[kube-prometheus-stack] update kps to v0.65.1 #3267

QuentinBisson · 2023-04-20T10:39:24Z

What this PR does / why we need it

Upgrades prometheus-operator to v0.65.1

Which issue this PR fixes

(optional, in fixes #<issue number>(, fixes #<issue_number>, ...) format, will close that issue when PR gets merged)

fixes [kube-prometheus-stack] update to 0.64 #3214

Special notes for your reviewer

Checklist

DCO signed
Chart Version bumped
Title of the PR starts with chart name (e.g. [prometheus-couchdb-exporter])

@monotek and @GMartinez-Sisti as it's my first major release, I'd like if you could take a look, especially as this one adds a new crd

Signed-off-by: QuentinBisson <[email protected]>

QuentinBisson · 2023-04-20T12:18:44Z

Well this will not be fun to fix:

Error: INSTALLATION FAILED: create: failed to create: Secret "sh.helm.release.v1.kube-prometheus-stack-l5sr2p6xtu.v1" is invalid: data: Too long: must have at most 1048576 bytes

QuentinBisson · 2023-04-20T13:55:12Z

So the issue is coming from the newer PrometheusAgent CRD which is causing the helm secret to be too big.

The only solution I can think of is to have the crds outside the chart but maybe you can think of a better solution?

If that is fine with you i was thinking of doing something similar to https://github.com/cowboysysop/charts/tree/master/charts/vertical-pod-autoscaler/templates/crds a job that pulls and would then also update the crds

zeritti · 2023-04-20T14:02:34Z

The only solution I can think of is to have the crds outside the chart but maybe you can think of a better solution?
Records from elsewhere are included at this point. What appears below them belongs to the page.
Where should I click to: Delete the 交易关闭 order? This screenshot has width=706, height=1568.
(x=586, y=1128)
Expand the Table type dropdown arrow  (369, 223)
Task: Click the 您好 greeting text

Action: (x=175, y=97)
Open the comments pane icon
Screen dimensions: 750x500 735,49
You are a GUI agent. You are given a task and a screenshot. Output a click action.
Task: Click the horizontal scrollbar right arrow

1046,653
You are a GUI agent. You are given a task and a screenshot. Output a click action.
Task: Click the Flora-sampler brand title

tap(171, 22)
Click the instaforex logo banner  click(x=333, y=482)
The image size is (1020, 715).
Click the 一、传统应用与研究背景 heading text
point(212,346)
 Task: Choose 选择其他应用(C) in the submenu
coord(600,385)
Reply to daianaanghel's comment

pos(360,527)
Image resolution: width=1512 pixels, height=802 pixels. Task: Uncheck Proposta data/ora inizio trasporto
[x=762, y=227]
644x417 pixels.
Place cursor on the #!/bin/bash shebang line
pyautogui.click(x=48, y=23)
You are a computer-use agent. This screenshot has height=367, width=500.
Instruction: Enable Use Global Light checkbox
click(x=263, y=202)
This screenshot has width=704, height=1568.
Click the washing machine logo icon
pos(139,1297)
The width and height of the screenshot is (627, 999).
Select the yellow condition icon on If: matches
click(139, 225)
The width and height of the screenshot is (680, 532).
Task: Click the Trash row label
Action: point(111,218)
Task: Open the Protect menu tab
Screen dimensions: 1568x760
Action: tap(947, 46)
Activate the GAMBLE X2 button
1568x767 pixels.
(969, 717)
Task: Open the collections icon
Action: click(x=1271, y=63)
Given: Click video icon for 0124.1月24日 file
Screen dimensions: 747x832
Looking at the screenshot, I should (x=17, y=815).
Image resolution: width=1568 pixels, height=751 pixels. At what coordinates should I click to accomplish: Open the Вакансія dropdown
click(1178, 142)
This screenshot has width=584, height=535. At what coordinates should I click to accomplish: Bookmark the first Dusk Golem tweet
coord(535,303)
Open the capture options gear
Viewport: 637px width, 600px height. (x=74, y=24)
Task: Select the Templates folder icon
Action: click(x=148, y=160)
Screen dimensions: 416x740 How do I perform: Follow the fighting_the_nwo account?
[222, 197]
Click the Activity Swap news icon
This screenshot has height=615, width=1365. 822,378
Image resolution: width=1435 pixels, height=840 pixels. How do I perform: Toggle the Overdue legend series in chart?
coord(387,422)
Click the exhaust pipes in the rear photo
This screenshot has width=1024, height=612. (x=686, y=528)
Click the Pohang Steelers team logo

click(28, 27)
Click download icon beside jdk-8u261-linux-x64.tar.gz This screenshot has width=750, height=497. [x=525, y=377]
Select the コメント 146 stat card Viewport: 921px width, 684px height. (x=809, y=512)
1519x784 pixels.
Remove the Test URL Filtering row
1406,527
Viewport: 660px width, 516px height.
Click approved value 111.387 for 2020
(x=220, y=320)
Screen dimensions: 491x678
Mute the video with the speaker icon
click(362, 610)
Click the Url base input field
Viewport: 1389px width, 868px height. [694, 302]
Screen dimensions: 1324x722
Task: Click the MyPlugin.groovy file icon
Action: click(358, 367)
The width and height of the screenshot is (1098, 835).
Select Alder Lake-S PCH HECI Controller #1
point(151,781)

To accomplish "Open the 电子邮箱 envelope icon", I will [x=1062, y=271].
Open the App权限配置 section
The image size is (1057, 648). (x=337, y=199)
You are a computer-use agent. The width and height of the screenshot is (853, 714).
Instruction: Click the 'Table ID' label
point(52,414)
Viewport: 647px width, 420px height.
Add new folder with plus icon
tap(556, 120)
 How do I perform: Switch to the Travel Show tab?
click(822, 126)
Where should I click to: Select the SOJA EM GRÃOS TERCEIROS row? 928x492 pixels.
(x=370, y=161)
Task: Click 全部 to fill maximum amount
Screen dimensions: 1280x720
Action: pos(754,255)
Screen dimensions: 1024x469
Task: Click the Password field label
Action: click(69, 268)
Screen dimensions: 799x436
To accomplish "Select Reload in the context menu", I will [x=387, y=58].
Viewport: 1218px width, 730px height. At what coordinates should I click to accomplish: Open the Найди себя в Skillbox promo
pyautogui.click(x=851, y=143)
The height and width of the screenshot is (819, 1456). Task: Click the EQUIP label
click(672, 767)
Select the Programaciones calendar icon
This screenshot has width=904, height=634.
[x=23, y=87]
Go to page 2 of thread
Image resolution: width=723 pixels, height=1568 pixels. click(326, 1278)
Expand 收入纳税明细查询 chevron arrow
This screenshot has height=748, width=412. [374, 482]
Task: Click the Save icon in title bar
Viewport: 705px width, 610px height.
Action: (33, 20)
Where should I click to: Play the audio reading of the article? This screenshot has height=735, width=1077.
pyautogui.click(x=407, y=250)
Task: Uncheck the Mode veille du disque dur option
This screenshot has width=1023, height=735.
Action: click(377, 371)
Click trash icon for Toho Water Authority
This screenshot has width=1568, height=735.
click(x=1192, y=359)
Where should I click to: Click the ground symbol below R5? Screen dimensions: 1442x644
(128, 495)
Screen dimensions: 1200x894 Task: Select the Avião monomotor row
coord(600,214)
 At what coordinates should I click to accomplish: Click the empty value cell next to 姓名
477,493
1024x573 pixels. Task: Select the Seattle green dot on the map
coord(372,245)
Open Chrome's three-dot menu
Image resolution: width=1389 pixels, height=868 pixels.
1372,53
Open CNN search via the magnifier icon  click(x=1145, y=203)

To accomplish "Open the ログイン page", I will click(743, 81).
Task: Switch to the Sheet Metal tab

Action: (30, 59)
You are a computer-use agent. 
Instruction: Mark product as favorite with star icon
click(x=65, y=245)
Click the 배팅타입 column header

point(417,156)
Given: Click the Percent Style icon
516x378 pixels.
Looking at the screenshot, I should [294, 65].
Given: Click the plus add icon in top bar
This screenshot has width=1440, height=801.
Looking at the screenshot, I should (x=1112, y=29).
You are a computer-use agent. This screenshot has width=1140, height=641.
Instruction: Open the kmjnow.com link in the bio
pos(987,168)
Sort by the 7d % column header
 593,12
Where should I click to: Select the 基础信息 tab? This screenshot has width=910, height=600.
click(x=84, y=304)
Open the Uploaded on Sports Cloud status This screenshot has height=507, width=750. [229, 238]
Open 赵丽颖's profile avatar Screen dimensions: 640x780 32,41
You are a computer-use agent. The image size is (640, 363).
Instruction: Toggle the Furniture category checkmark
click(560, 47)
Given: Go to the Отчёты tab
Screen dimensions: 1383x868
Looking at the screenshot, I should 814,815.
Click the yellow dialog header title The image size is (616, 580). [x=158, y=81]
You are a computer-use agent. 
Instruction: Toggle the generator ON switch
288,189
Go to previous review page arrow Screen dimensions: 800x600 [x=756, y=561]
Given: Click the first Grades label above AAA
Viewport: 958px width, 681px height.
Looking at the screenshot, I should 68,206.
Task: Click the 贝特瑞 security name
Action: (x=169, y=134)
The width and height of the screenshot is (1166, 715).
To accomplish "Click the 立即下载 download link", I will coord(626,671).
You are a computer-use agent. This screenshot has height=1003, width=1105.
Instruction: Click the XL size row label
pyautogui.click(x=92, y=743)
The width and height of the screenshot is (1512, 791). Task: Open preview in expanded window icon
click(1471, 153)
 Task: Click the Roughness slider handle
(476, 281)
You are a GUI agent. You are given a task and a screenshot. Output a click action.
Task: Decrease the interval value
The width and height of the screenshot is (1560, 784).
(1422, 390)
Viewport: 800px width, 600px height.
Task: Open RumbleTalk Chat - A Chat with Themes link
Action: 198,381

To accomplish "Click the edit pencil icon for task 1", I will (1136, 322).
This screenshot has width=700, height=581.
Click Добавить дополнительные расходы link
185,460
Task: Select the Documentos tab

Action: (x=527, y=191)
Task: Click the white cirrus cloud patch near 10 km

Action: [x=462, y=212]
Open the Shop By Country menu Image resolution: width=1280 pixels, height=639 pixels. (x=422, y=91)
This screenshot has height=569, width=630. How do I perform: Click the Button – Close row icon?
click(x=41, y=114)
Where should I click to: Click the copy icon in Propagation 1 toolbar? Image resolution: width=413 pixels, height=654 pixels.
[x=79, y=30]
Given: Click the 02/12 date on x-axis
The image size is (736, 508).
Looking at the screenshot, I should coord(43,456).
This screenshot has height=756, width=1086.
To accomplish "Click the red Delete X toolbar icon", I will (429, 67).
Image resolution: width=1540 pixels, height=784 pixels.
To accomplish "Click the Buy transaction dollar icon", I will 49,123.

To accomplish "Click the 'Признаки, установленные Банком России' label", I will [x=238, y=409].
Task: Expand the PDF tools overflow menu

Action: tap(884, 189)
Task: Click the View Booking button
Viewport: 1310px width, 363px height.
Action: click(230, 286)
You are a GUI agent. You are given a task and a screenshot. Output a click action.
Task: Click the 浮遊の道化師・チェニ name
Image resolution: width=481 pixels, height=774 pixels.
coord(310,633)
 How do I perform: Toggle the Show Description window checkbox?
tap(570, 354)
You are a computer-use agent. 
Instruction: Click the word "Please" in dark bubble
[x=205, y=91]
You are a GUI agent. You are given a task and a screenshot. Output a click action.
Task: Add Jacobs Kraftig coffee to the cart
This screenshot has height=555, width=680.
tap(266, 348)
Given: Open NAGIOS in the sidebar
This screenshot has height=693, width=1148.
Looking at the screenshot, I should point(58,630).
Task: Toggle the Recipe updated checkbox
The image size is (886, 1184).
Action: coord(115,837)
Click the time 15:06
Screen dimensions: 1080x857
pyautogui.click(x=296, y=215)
An immediate/short-term solution might be using stripped-down crds as released by the Prometheus operator team. These do not include description fields, the manifests are considerably smaller.

QuentinBisson · 2023-04-20T14:18:42Z

That could work but this would reduce functionality as users would not be able to use kubectl explain on the CRDs but also, as you mention, this is only short-term. With the upcoming ScrapeConfig and maybe Silence CRD in prometheus operator, I know this issue will happen again "soon" so I would rather we have a proper fix :)

I also tend to think the job will help as upgrades of CRDs will then be at the charge of the helm chart :)

zeritti · 2023-04-20T15:09:02Z

Yes, a job would do. Keeping the CRDs out of the chart seems to be the only fix in this respect.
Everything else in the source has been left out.